▶ [WHAT THE TASK REQUIRES]:
Within the entries below, how many lines carry the word "computer"? State the number and stop.

▶ [RECORDS FOR THIS EXERCISE]:
____

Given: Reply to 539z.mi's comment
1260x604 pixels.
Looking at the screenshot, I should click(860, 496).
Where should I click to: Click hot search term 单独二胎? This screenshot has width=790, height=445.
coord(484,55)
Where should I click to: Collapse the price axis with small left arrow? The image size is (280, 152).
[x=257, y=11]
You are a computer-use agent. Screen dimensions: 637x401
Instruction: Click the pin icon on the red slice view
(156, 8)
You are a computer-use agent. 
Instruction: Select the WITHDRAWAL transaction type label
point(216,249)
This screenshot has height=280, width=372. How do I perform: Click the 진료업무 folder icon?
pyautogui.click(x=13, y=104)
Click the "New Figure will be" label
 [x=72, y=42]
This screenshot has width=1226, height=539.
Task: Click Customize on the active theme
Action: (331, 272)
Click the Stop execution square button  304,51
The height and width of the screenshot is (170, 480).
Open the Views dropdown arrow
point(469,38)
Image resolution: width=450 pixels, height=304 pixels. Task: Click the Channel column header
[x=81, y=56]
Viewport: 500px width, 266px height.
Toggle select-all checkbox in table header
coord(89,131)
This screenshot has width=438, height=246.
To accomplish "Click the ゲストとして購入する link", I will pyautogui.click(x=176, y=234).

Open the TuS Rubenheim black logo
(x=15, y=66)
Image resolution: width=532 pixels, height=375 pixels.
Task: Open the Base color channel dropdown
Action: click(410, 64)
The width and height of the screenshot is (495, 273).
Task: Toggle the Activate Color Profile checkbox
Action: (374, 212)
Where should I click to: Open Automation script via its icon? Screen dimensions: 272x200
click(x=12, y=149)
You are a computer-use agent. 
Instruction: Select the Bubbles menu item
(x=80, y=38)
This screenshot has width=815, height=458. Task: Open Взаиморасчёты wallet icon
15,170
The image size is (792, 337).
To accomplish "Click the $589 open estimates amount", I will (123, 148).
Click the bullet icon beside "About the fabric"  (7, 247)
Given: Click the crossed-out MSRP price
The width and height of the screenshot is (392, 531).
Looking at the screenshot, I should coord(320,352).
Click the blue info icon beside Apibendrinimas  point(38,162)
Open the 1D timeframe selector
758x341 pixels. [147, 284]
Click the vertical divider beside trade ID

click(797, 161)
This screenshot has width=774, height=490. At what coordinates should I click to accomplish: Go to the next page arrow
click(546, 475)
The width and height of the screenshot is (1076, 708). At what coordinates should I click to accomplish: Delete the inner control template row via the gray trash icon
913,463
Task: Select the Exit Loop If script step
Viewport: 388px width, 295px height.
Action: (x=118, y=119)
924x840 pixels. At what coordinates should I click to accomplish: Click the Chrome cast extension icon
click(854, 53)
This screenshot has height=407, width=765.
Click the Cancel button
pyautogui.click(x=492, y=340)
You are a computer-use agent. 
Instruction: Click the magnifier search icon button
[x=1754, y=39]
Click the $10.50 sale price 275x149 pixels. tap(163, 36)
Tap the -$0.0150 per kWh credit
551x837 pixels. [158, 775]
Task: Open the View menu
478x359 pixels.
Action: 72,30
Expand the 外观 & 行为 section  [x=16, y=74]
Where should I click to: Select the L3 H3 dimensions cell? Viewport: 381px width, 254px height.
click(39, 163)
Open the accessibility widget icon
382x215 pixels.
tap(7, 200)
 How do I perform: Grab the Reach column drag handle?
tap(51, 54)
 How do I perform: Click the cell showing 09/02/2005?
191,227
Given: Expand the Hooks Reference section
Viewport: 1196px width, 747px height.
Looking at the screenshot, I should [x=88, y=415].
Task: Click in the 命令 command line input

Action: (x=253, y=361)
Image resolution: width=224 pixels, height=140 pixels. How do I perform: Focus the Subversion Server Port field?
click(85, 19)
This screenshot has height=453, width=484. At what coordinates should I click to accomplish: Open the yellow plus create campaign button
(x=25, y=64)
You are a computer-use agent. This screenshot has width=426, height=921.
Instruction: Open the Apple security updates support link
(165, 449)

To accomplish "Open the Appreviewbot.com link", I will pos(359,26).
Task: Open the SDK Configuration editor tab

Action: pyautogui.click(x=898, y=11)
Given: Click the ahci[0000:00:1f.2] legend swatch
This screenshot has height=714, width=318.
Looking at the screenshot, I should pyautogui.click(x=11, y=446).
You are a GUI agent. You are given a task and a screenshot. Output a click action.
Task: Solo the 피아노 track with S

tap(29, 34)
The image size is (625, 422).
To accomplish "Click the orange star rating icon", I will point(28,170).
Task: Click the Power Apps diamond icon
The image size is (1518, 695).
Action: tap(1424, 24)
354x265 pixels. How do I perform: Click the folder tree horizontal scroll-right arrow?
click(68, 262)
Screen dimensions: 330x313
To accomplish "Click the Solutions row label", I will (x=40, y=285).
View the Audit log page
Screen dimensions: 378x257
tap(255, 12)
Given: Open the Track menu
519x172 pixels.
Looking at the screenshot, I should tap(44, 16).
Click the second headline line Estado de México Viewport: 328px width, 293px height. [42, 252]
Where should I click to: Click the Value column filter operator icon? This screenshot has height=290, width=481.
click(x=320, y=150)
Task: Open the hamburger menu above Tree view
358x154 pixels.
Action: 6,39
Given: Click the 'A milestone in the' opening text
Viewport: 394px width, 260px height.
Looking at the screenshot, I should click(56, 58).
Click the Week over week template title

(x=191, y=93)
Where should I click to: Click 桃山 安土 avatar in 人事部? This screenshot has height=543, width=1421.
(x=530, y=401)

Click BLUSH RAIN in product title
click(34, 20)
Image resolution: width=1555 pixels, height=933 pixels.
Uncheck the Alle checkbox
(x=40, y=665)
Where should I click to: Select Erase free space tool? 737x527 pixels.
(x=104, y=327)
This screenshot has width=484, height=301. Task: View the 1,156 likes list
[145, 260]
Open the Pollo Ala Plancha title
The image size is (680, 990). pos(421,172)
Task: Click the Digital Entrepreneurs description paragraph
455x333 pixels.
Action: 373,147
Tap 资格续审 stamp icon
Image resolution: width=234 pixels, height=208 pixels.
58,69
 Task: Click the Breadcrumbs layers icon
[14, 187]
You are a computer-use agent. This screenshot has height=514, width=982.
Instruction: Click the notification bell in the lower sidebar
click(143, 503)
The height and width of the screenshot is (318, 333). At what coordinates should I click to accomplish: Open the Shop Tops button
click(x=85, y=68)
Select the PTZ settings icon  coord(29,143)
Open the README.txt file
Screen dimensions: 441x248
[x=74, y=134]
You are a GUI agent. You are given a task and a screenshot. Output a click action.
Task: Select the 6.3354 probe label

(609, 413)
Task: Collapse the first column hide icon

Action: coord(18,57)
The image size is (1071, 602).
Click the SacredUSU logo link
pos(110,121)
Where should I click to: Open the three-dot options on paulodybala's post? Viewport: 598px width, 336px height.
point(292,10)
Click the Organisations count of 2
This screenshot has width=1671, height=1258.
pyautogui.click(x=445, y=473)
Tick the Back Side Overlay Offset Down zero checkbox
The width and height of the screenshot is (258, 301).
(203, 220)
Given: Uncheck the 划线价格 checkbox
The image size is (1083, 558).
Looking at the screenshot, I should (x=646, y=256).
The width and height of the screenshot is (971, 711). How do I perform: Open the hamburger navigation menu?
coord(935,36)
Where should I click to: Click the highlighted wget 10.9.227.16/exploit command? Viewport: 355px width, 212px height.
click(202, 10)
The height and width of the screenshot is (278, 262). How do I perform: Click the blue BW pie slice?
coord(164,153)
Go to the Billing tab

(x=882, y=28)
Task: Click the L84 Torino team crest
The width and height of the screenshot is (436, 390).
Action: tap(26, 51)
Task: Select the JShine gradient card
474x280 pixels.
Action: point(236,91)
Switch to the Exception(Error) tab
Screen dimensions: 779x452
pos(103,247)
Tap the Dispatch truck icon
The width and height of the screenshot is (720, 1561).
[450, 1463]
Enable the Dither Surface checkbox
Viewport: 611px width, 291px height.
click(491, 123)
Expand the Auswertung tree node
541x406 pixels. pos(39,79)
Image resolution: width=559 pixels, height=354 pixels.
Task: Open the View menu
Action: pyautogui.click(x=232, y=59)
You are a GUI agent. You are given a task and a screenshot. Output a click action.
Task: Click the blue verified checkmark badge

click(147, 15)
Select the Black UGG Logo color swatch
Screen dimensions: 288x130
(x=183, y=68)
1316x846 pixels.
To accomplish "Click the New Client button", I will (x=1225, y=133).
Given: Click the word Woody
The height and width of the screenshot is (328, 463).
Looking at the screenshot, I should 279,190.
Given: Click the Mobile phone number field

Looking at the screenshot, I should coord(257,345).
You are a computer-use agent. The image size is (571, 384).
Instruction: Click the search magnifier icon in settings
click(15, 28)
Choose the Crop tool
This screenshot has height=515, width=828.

____

▶ [TASK OUTPUT]:
7